As for the question.. I have had 2 FF so far.. both have been wonderful on the stand.


----------



## wheytogosaanens (Oct 26, 2007)

We will have 5 First Fresheners - 2 in March, 3 in May. The first two have been getting grain on the milk stand and are already acting like pros. They know when it is their turn, jump on the stand and stick the heads through the stanchion. They get groomed and their udder played with while they are eating. Usually have a few "foot in the bucket" days after they freshen, but Saanens really are all about the work, and want to be milked (Thank Goodness!).


----------



## buckrun (Mar 7, 2008)

They are in a hormone wash that makes anything nearby lickable!
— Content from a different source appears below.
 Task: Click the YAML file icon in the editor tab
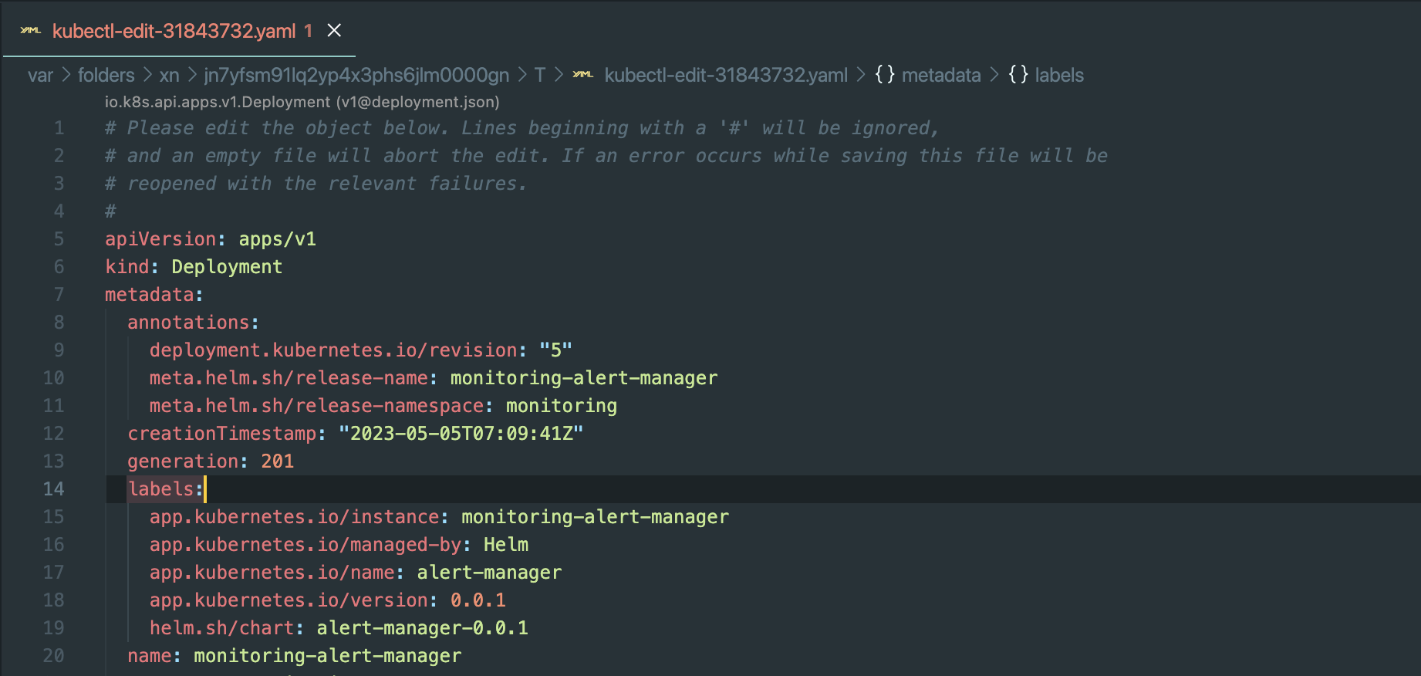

Fencepost or whatever! It is always so hard not to burst the bubble when new owners call me with kidding results and say the doe was 'thanking' them for helping because they licked and licked and licked....good goat- wrong reason. As with most things it's a chemically mediated response so they will lick long enough to get the kids all the way clean and fluffed so they can dry. (I just congratulate them on being there!)
I always tell those girls that start licking as soon as any mucous appears that they are going to have some tired tongues but they make it all the way some how! This is the best time to bond with them as part of who gets milk. The routine of the feed as enticement at the stanchion becomes easier if they first are letting you milk while they are in this hormonal haze. We have had a few that are able to override and will protest but most of them just run up the ramp and freeze with head in tray. I do have a really good rodeo potential for sale....anyone need practice at contortions? Kathie you want to see if your technique still works? !!! :biggrin


----------



## Dana (Dec 7, 2009)

I had a FF last year who was aloof around people. She could just take or leave humans. But after she kidded I thought I'd try her on the milk stand and she jumped right up. Then she let me wipe her udder and milk her without even one kick!! I was shocked. And she was also a more friendly goat after her pregnancy too. It was a nice blessing. I didn't keep her though, because she was a mini Alpine and not giving very much milk. but she did great on a full sized milk stand. No problems at all.


----------



## hsmomof4 (Oct 31, 2008)

I should have two FF this year, due next month. We'll see how it goes.


----------



## Legend Hills (May 29, 2008)

I really hope I do not have any FF this year but the buck DID get into their pen so.... We shall see in about one week. None of the younger ones look pregnant but whose to say. All I can do is hope. One older doe IS pregnant and could go any day now. That one was bred purposefully. 

-Kim


----------



## Candy (Jun 4, 2009)

We have 4 FF this year. One had twins about 9 1/2 weeks ago and except for her not wanting to get on the stand at first, she has only kicked maybe twice for me. She will stamp her front feet some but not her back. 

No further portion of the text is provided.